In der Tat sind Sie nicht die erste Familie, die diese Idee hatte, wenn auch in leicht abgeänderter Form. Das hessische Finanzgericht hat mit rechtskräftigem Urteil vom 18. Mai 2015 (Az: 1 K 119/15) entschieden, dass ein Wohnrecht als Duldungsauflage auch dann abgezogen werden darf, wenn dieses mehrere Jahre nicht genutzt wird. Das Wohnrecht unterscheidet sich vom Nießbrauchsrecht. Dennoch konnte ich einzelne Meinungen in der Literatur finden, die diese Entscheidung auch auf das Nießbrauchsrecht übertragen. Ein Urteil findet sich diesbezüglich nicht. Darum ist es aus meiner Sicht unklar, ob das Finanzamt beide Fälle gleichbehandelt, auch wenn meiner Meinung nach vieles dafür spricht.

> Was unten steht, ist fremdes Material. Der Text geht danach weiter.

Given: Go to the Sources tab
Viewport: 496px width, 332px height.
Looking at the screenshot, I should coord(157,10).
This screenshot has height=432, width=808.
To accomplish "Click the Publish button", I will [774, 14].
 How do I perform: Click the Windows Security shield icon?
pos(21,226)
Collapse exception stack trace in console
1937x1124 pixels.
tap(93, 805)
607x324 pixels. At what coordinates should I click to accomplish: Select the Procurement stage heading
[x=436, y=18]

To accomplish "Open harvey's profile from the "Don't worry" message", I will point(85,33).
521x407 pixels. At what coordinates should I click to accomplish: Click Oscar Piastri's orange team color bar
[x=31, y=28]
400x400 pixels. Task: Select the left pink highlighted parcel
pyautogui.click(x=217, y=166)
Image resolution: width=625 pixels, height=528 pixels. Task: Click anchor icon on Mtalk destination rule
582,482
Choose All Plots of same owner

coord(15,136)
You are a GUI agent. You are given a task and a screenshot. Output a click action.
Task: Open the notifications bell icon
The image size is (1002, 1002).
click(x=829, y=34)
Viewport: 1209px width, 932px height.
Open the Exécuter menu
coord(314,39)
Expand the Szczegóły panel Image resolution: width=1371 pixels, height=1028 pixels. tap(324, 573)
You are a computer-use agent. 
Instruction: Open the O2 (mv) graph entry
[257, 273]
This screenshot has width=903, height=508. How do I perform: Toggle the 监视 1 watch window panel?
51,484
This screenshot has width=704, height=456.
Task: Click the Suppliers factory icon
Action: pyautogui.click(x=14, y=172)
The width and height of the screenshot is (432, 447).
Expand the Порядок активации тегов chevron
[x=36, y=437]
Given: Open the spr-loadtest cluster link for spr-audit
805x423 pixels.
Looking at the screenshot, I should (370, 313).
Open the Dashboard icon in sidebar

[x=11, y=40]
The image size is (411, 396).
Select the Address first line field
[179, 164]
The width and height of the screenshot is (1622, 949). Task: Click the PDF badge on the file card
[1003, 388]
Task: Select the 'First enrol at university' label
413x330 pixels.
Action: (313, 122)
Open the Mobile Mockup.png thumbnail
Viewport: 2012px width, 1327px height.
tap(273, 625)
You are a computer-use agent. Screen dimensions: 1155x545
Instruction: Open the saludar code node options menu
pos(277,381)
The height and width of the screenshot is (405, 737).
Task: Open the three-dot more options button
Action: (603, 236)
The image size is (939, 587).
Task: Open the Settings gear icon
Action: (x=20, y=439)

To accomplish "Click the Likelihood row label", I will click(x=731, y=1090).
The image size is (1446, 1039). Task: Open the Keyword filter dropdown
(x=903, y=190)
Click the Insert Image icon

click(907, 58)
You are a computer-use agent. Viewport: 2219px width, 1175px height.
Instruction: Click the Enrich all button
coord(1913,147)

Grundsätzlich kommt es immer darauf an, wie das Nießbrauchsrecht vertraglich geregelt wird. In den meisten Fällen raten wir unseren Mandanten dazu, dass derjenige, der die Einnahmen erhält, auch die Kosten trägt. Hier unterscheiden wir zwischen laufenden Kosten, Instandhaltungskosten, wie ein defektes Türschloss auswechseln, und größeren Kosten, wie zum Beispiel eine Dachrenovierung. Im vorgeschlagenen Fall wären die Mieteinkünfte laut Steuerbescheid in etwa der Jahresertrag, der in einem zweiten Schritt dann auf die statistische Lebenserwartung hochkapitalisiert wird. Dieser Wert mindert die Schenkung.